Some rows
:::::
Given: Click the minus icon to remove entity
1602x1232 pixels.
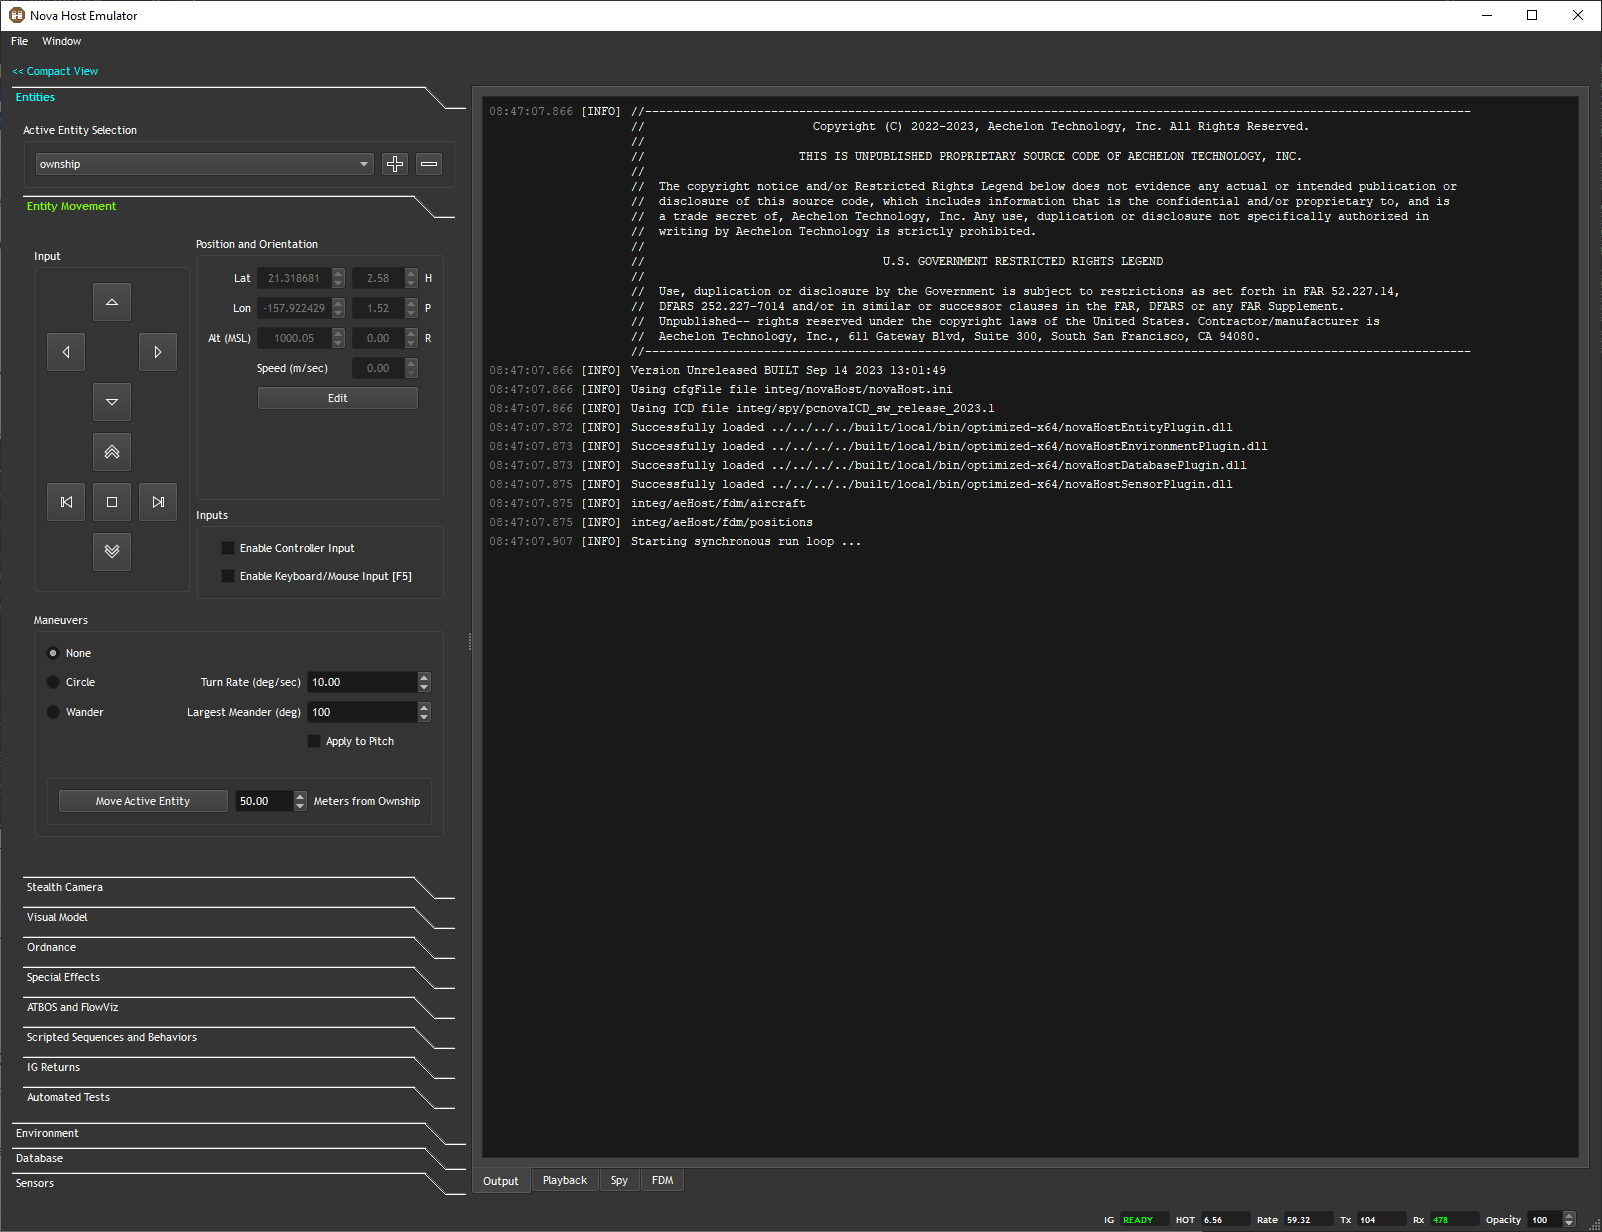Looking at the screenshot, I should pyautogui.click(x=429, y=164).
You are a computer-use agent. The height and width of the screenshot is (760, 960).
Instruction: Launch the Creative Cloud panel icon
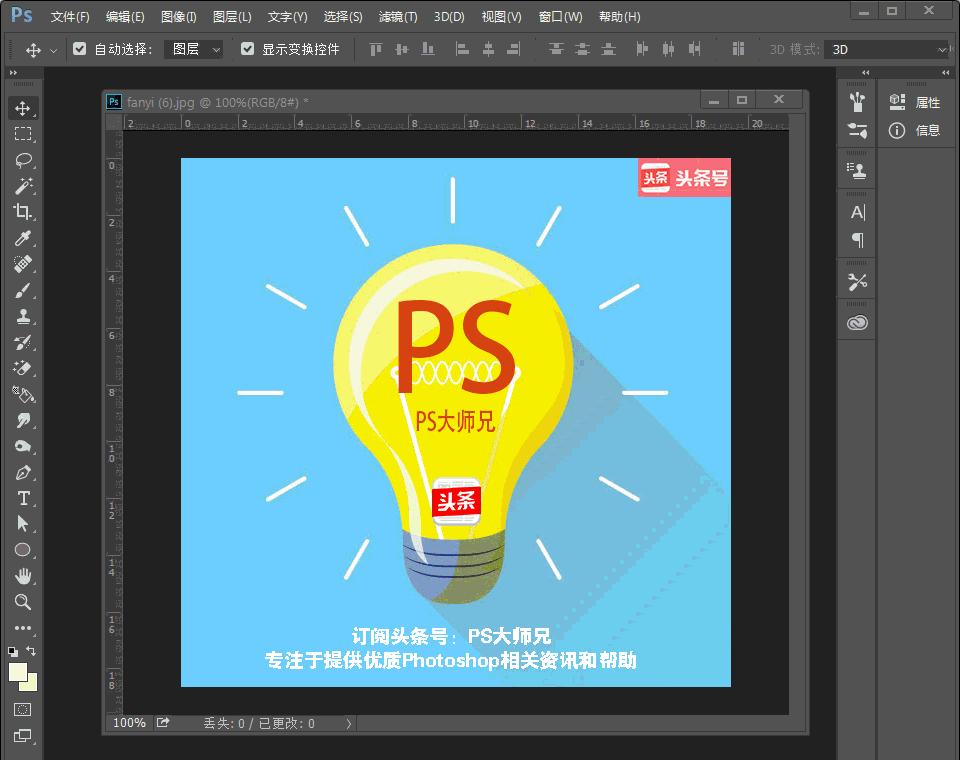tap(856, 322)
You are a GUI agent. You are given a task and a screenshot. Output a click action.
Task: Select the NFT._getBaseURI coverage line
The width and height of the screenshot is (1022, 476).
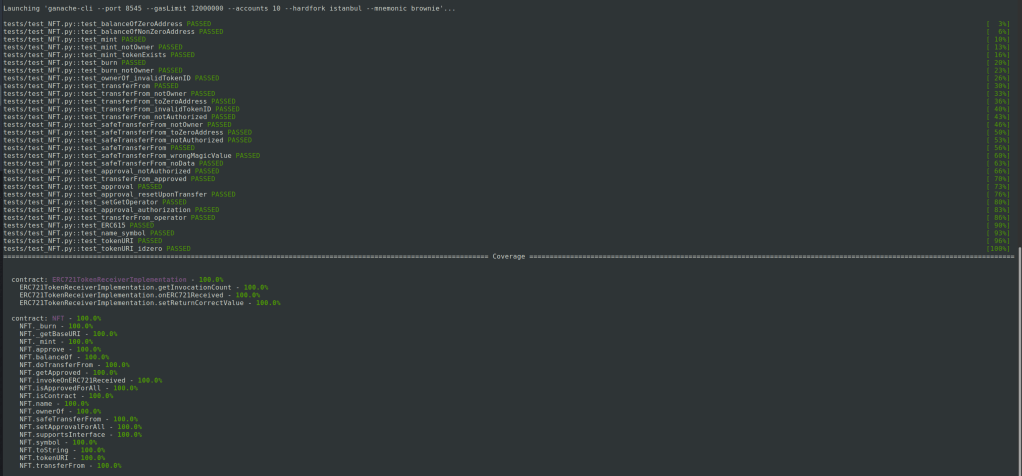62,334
:::::
**What you are asked to do**
Recast the lines from the one containing "You are a GUI" through the end of the rows as a Markdown table with the columns No. and Line, numbering each line and skipping any blank ones. Leave the pictures out.

**Result**
| No. | Line |
|---|---|
| 1 | You are a GUI agent. You are given a task and a screenshot. Output a click action. |
| 2 | Task: Select the NFT._getBaseURI coverage line |
| 3 | The width and height of the screenshot is (1022, 476). |
| 4 | 62,334 |